Last month, the UK Government announced its intention to work through the asylum backlog (currently at over 175,000 people) by bulk-processing claims from specific countries, including Afghanistan and Syria. As many as 2500 claims might be processed in Glasgow by January, with around 1800 predicted to receive refugee status.  

Whilst these positive decisions should be celebrated, recent shifts in Government policy mean that many of these people will face street homelessness upon receiving their refugee status. The UK Home Office recently reduced the move-on period from asylum accommodation from 28 days to just 7 days, requiring people who receive a positive asylum decision to leave their accommodation in just 7 days. Coupled with the 35-day delay for receiving Universal Credit after an application, and Glasgow's existing housing crisis, the City Council has suggested that these changes will put new refugees at risk of homelessness with an estimated 77% who will need emergency accommodation.  

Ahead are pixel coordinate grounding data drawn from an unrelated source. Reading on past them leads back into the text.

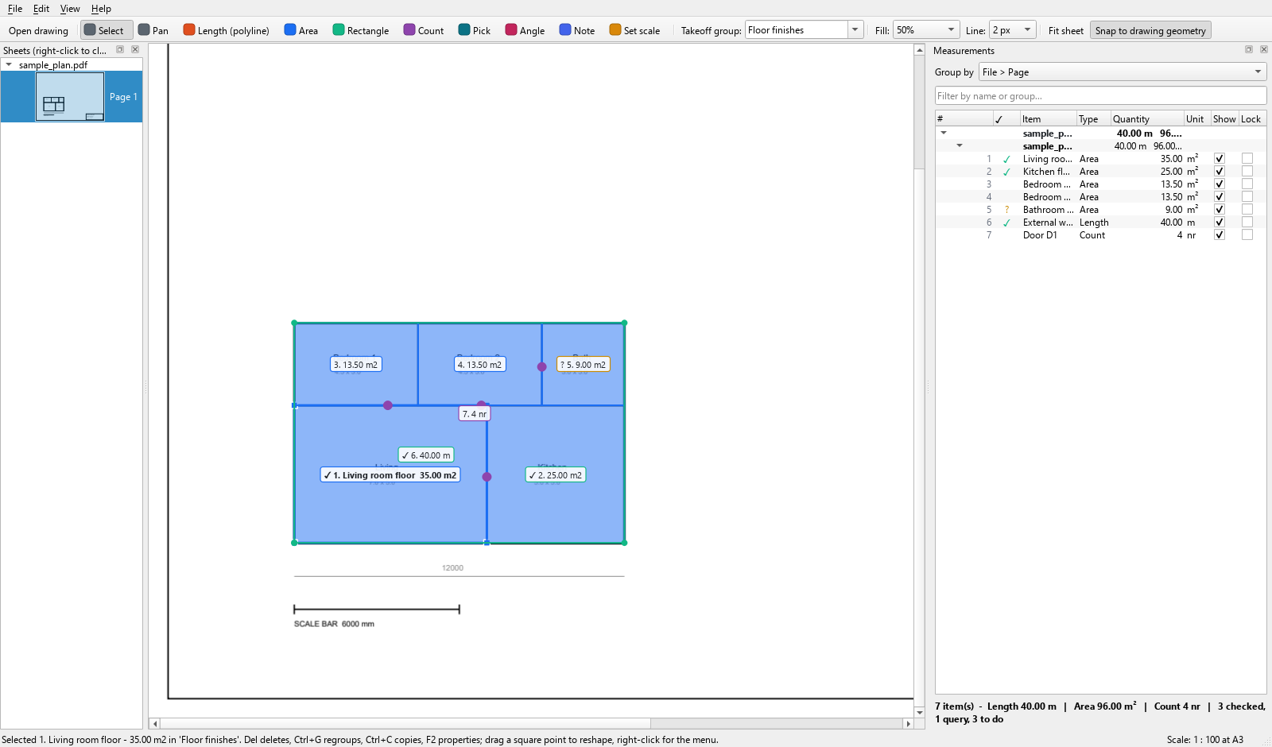Screen dimensions: 1272x747
Task: Uncheck Show for Living room floor
Action: 1220,159
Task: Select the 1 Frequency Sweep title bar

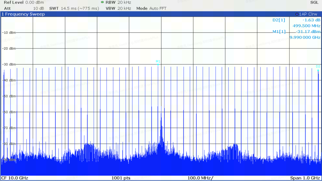Action: pos(23,14)
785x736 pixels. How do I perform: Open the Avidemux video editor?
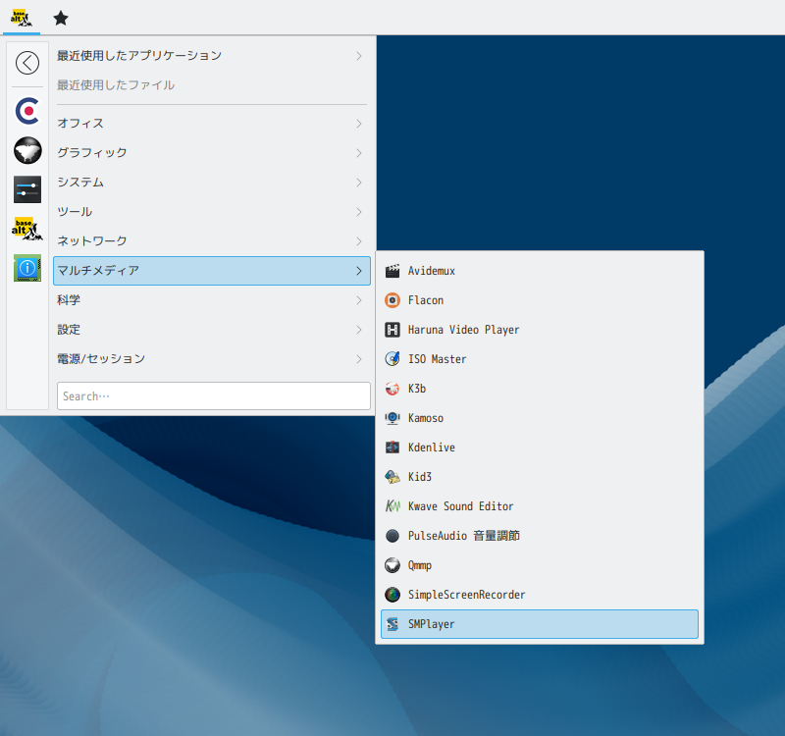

So far, the UK government has shown no indication that it will provide additional funding or housing solutions to mitigate what Glasgow City Council have described as the “devastating” impacts of these policies. 

What’s the impact? 

In the midst of a national cost of living and housing crisis, these policies demonstrate the complete abandonment of people seeking asylum, many of whom have experienced persecution, conflict and torture. People seeking asylum do not have the right to work and are unlikely to have any savings for the moment that they finally get a positive decision on their asylum claim. Nonetheless, the combination of these policy shifts mean that people will receive a positive decision on their asylum claim, be required to leave their accommodation within 7 days, and then not receive any Universal Credit for over another month.  

These policies force thousands of people to face abject poverty, leaving them uniquely at risk of exploitation after the trauma of fleeing their home and waiting in the UK asylum system. These policies – including the reduction of the move-on period from asylum accommodation, and an approach to clearing the asylum backlog through mass processing – are a direct threat to the wellbeing of new refugees. 

What do we want? 

In Glasgow, we are already witnessing a homelessness emergency. These policies must be overturned to prevent a further humanitarian crisis among the refugee population this Winter. We are calling for:

  • A reversal of the policy that reduces the move-on period to 7 days. The Government’s own Homelessness Reduction Unit states that it usually takes around 56 days to find accommodation, a finding backed up by calls from the Red Cross to make move-on periods at least 56 days.  
  • Effective support given from the UK and Scottish Government’s to local authorities and councils that will be expected to house people who have received refugee status.  
  • The implementation of long-term solutions. We urge the Scottish Government to implement a Scotland-wide ‘rent-a-room scheme’, like that in England that encourages people to rent out space in their properties or homes. This provides £75000 a year tax-free to both owners and tenants.  

What can you do? 

  • Share our content regarding this issue on social media, including this clip of our Advocacy and Campaigns Lead outlining these policy shifts, 
  • Contact your MSP regarding this issue, making the calls as detailed above,  
  • Support us to continue our work through the Winter months here.  


Iona Taylor (Advocacy and Campaigns Lead) and Sarah (Advocacy and Campaigns Volunteer)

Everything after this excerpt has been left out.